_Given exercise_:
Rewrite the records below, changing every "Everli" to "EVERLI" and keeping everything else the same. Omit the pictures from your answer.

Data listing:
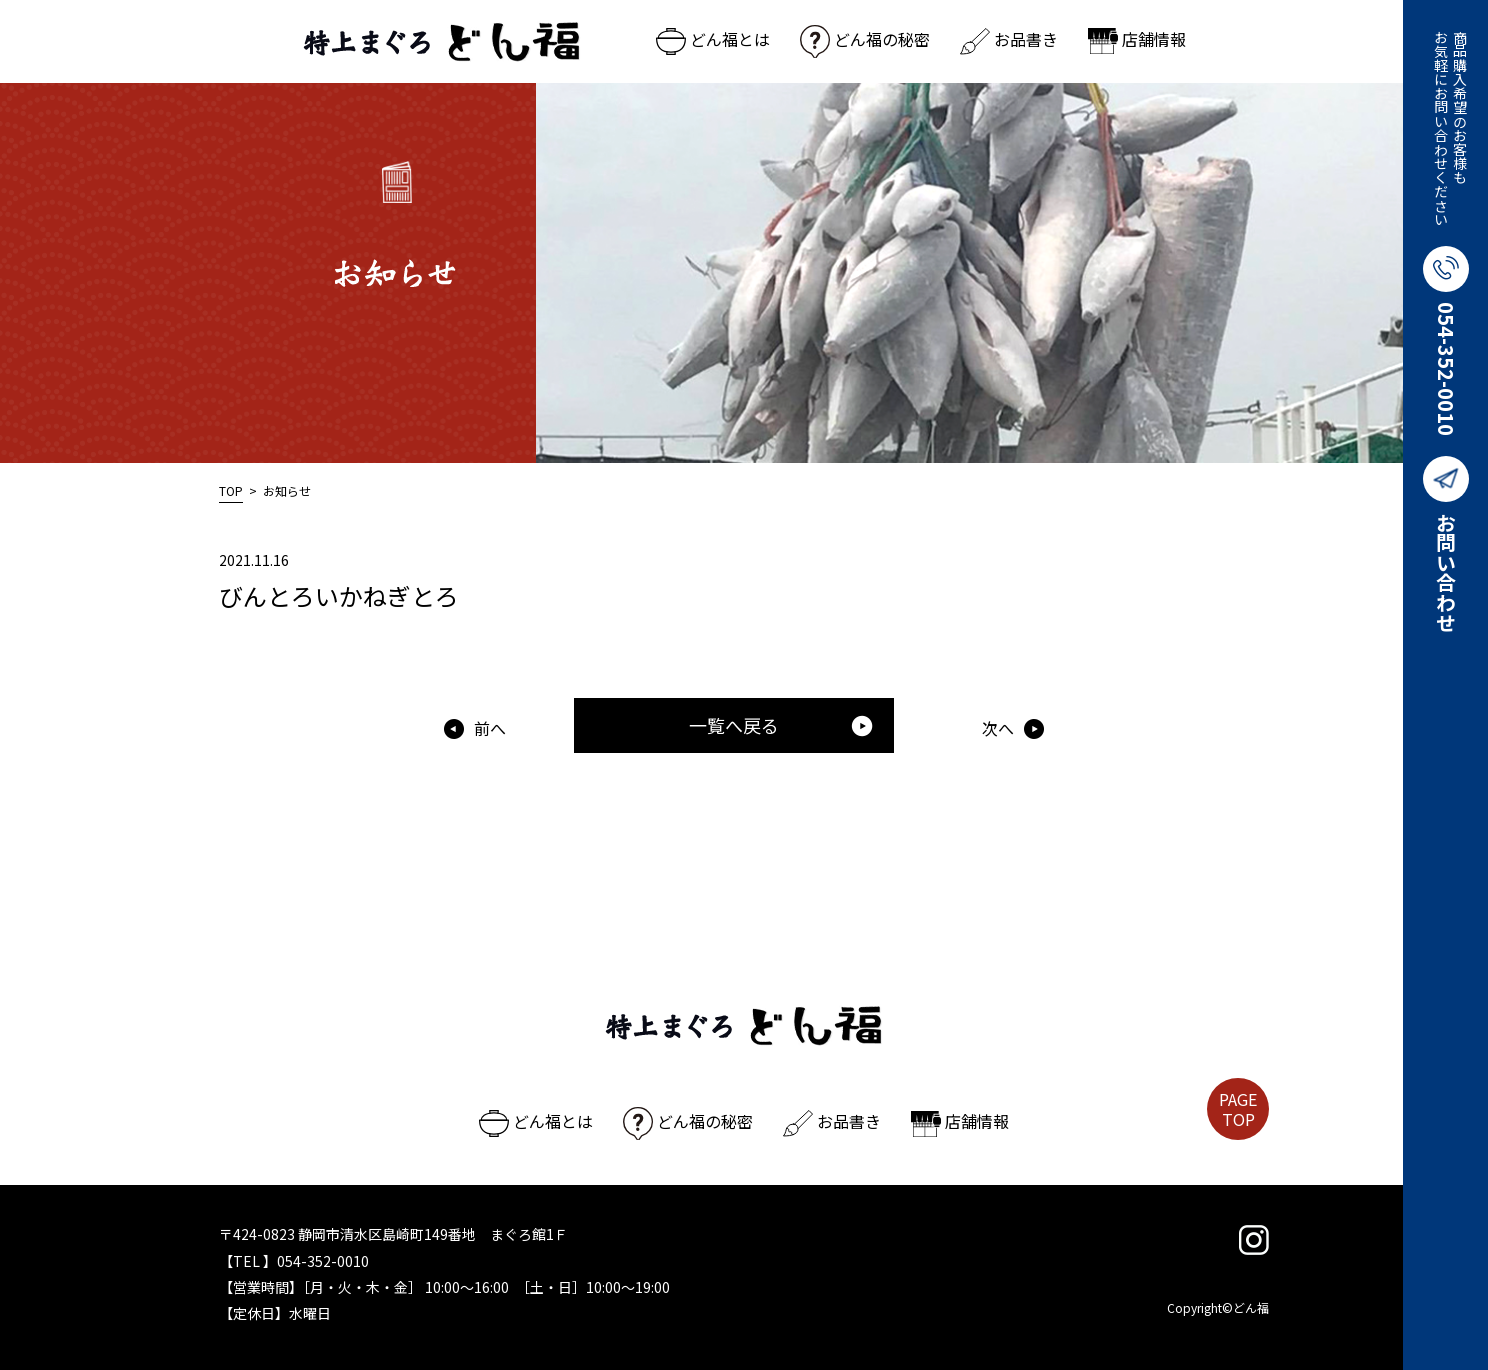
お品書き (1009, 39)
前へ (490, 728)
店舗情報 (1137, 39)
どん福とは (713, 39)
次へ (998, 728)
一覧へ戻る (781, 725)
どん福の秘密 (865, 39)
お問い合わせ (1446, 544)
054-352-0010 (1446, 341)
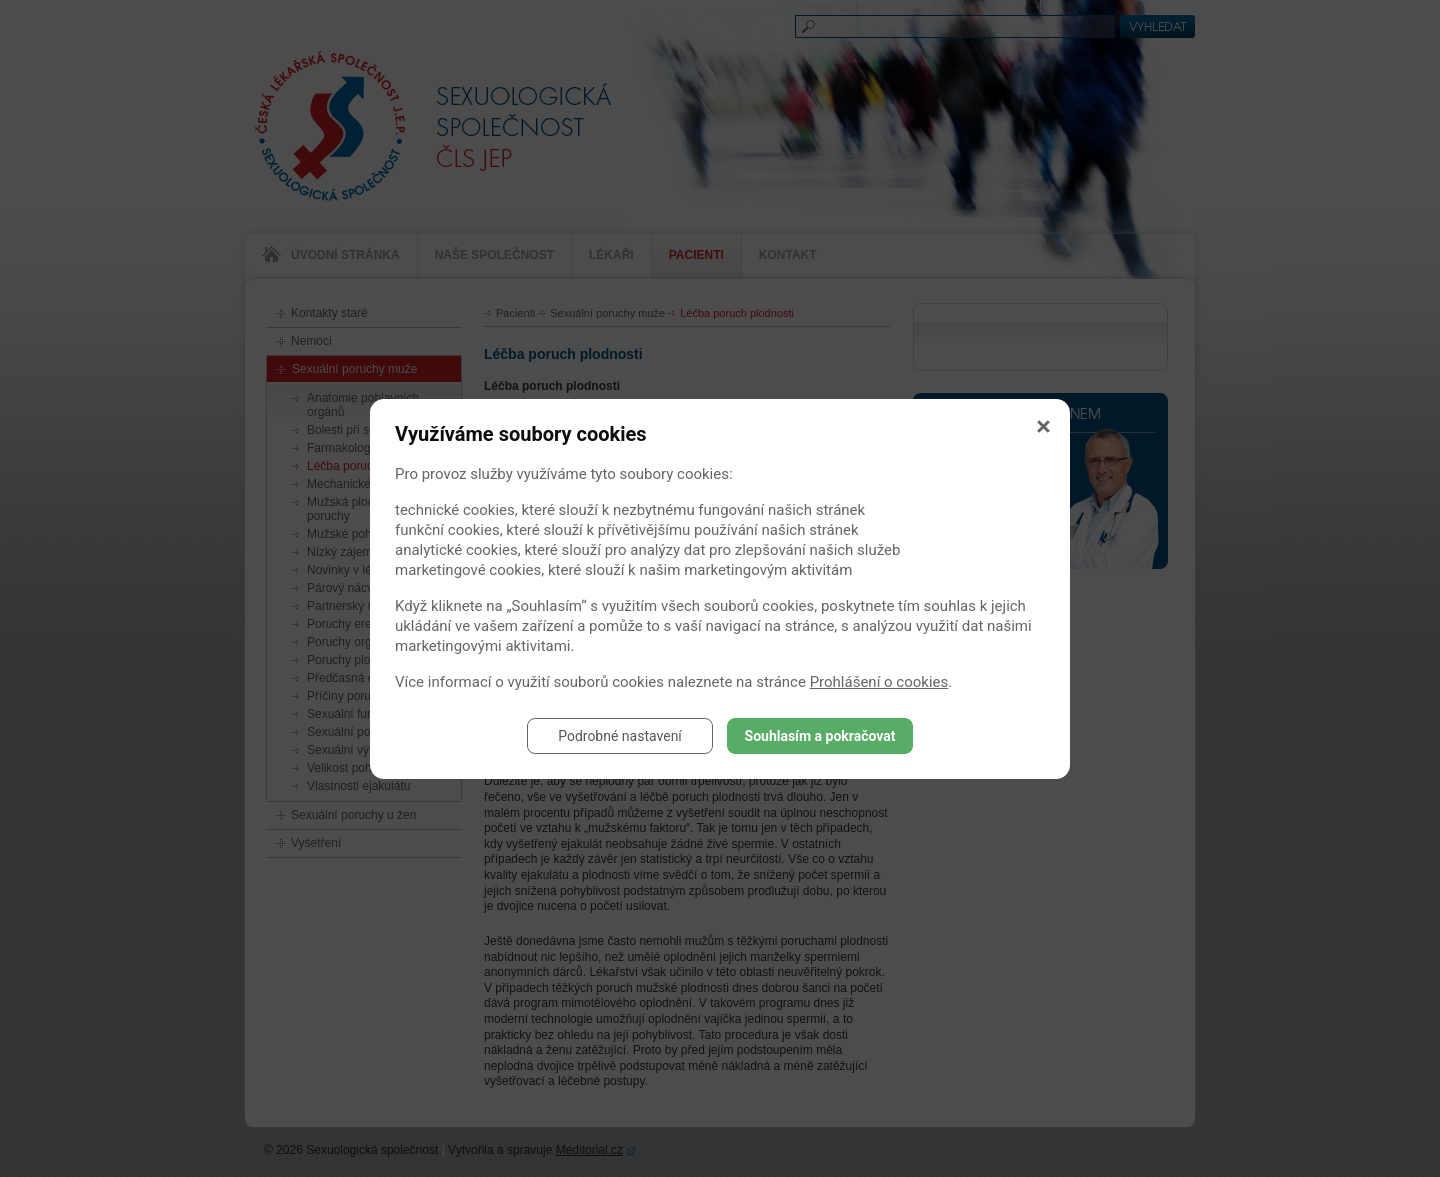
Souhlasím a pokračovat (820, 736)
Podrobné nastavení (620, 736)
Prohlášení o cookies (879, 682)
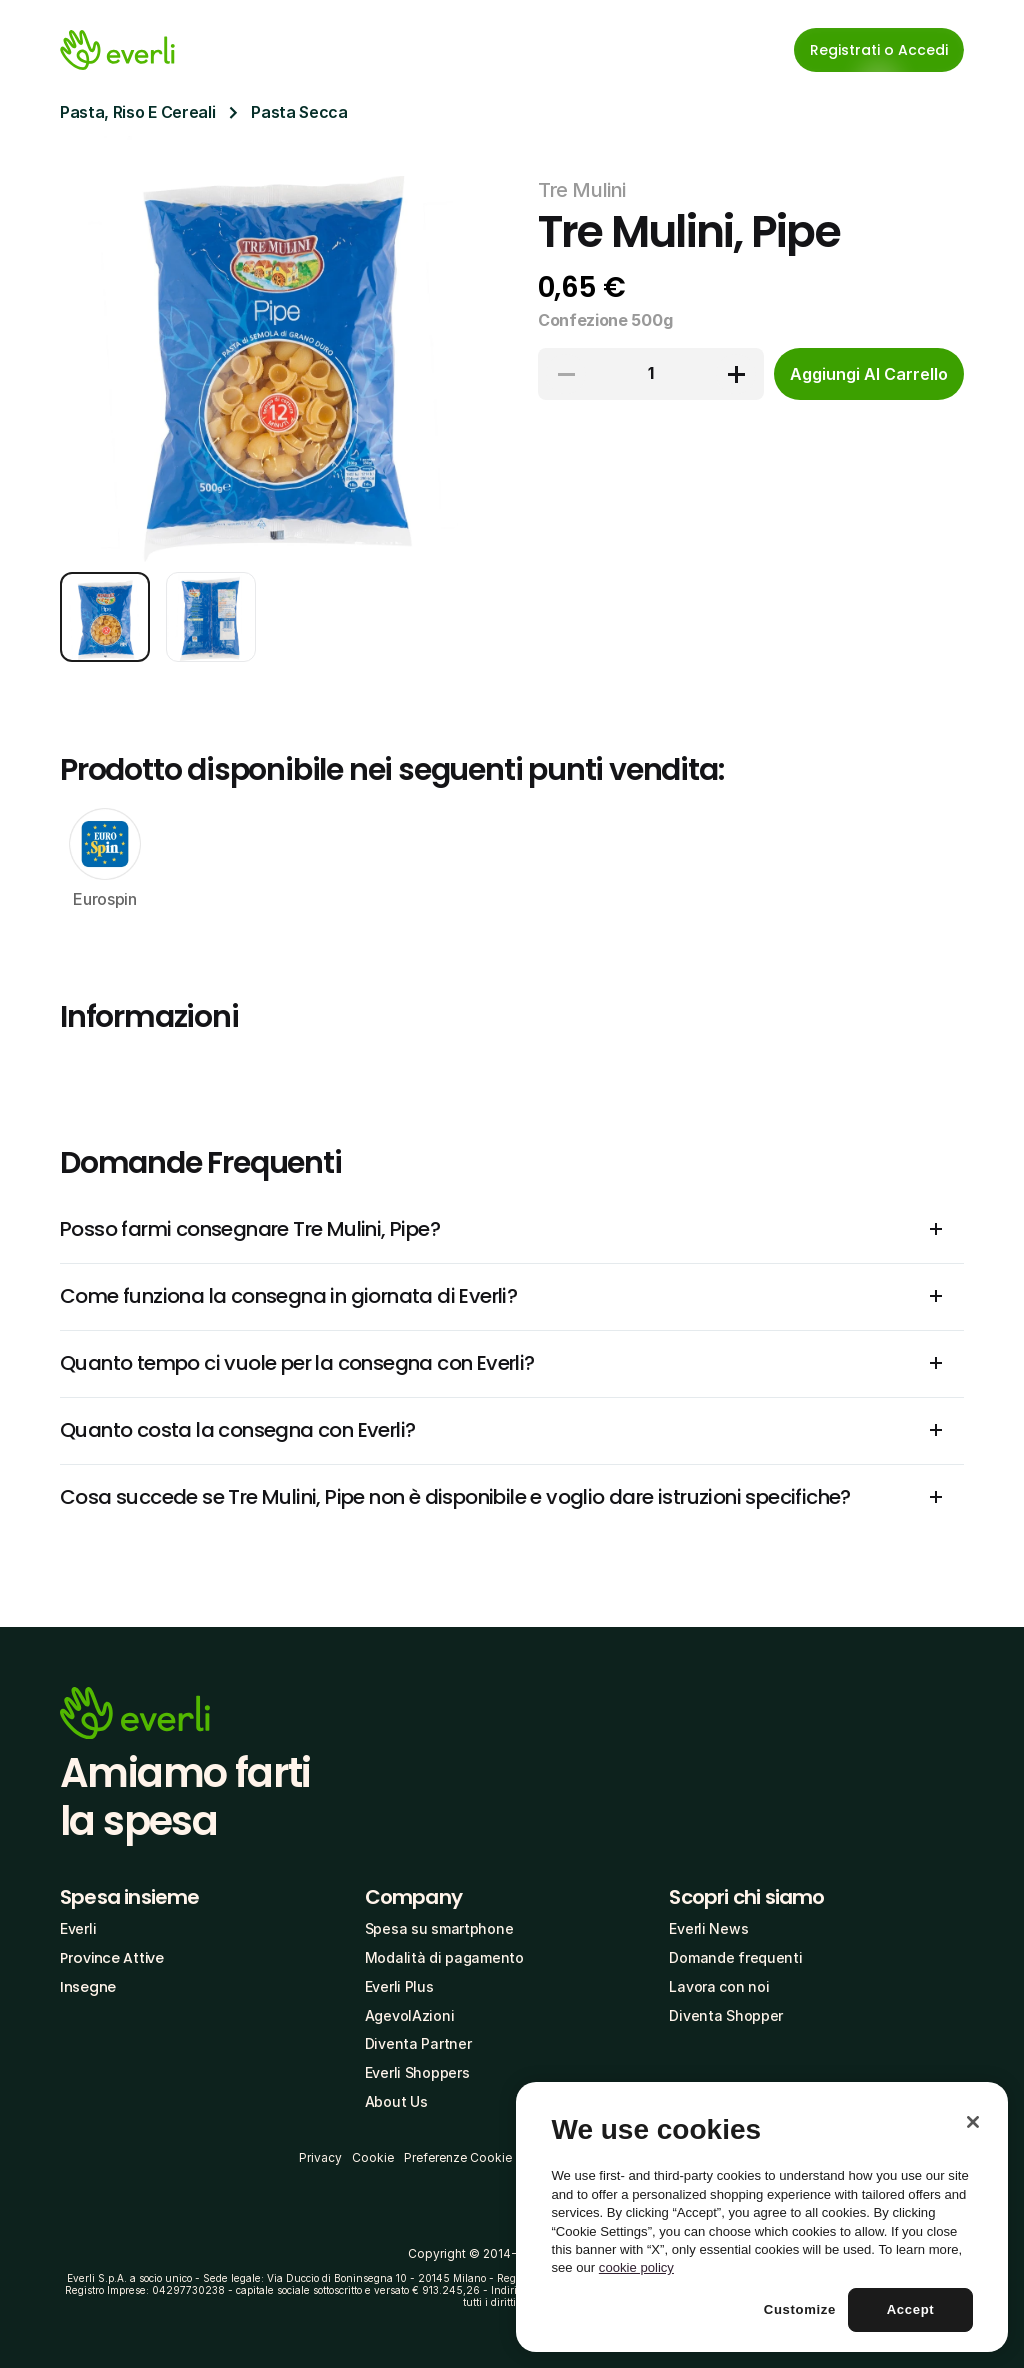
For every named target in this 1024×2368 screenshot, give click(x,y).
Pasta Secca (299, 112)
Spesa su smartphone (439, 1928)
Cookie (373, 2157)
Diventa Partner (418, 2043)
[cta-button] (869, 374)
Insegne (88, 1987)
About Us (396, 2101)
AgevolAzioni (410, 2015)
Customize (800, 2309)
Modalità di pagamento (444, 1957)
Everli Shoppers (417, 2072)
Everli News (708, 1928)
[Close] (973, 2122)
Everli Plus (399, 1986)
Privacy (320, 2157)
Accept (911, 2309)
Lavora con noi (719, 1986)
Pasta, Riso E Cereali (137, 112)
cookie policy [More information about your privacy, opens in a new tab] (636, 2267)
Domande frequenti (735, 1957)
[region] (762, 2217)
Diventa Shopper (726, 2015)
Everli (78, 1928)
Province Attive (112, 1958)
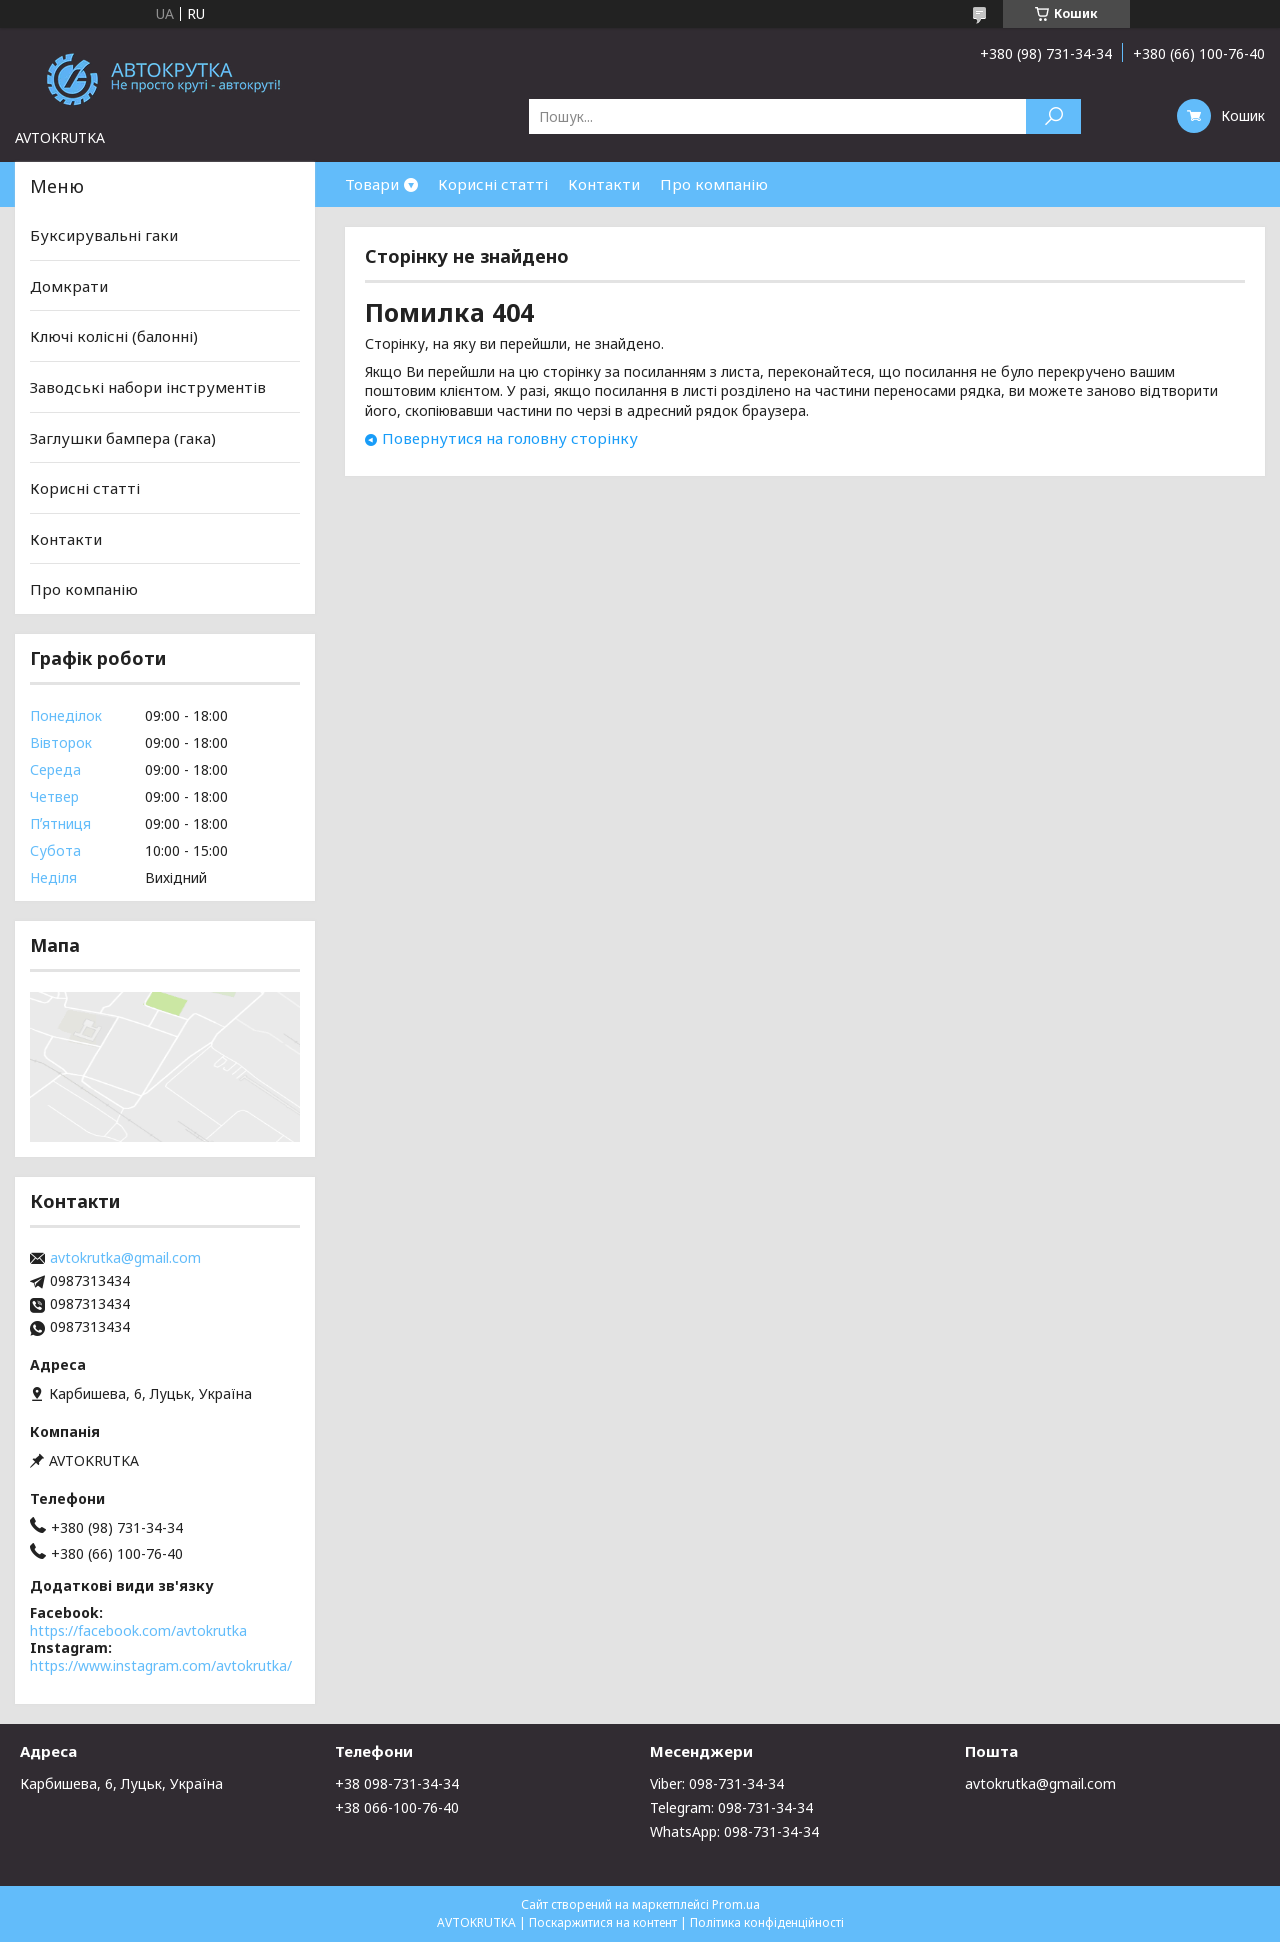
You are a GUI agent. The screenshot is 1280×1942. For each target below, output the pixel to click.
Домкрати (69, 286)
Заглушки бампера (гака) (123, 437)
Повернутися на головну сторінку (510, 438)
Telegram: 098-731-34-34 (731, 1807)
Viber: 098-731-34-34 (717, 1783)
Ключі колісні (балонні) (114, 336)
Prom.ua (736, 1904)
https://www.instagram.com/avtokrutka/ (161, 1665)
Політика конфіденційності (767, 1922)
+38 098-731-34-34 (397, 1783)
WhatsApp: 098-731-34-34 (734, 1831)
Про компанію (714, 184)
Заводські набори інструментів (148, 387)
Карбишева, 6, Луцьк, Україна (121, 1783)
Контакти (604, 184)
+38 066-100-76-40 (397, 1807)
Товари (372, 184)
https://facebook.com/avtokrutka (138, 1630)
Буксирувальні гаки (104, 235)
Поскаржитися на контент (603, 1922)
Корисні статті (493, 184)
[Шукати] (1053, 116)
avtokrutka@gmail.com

_Complete output_:
お品書き (1009, 39)
前へ (490, 728)
店舗情報 (1137, 39)
どん福とは (713, 39)
次へ (998, 728)
一覧へ戻る (781, 725)
どん福の秘密 (865, 39)
お問い合わせ (1446, 544)
054-352-0010 (1446, 341)
Souhlasím a pokračovat (820, 736)
Podrobné nastavení (620, 736)
Prohlášení o cookies (879, 682)
For every named target in this 1024×2368 screenshot, give click(x,y).
Pasta Secca (299, 112)
Spesa su smartphone (439, 1928)
Cookie (373, 2157)
Diventa Partner (418, 2043)
[cta-button] (869, 374)
Insegne (88, 1987)
About Us (396, 2101)
AgevolAzioni (410, 2015)
Customize (800, 2309)
Modalità di pagamento (444, 1957)
EVERLI Shoppers (417, 2072)
EVERLI News (708, 1928)
[Close] (973, 2122)
EVERLI Plus (399, 1986)
Privacy (320, 2157)
Accept (911, 2309)
Lavora con noi (719, 1986)
Pasta, Riso E Cereali (137, 112)
cookie policy [More information about your privacy, opens in a new tab] (636, 2267)
Domande frequenti (735, 1957)
[region] (762, 2217)
Diventa Shopper (726, 2015)
EVERLI (78, 1928)
Province Attive (112, 1958)
You are a GUI agent. The screenshot is 1280×1942. For each target below, output the pixel to click.
Домкрати (69, 286)
Заглушки бампера (гака) (123, 437)
Повернутися на головну сторінку (510, 438)
Telegram: 098-731-34-34 (731, 1807)
Viber: 098-731-34-34 (717, 1783)
Ключі колісні (балонні) (114, 336)
Prom.ua (736, 1904)
https://www.instagram.com/avtokrutka/ (161, 1665)
Політика конфіденційності (767, 1922)
+38 098-731-34-34 (397, 1783)
WhatsApp: 098-731-34-34 (734, 1831)
Про компанію (714, 184)
Заводські набори інструментів (148, 387)
Карбишева, 6, Луцьк, Україна (121, 1783)
Контакти (604, 184)
+38 066-100-76-40 (397, 1807)
Товари (372, 184)
https://facebook.com/avtokrutka (138, 1630)
Буксирувальні гаки (104, 235)
Поскаржитися на контент (603, 1922)
Корисні статті (493, 184)
[Шукати] (1053, 116)
avtokrutka@gmail.com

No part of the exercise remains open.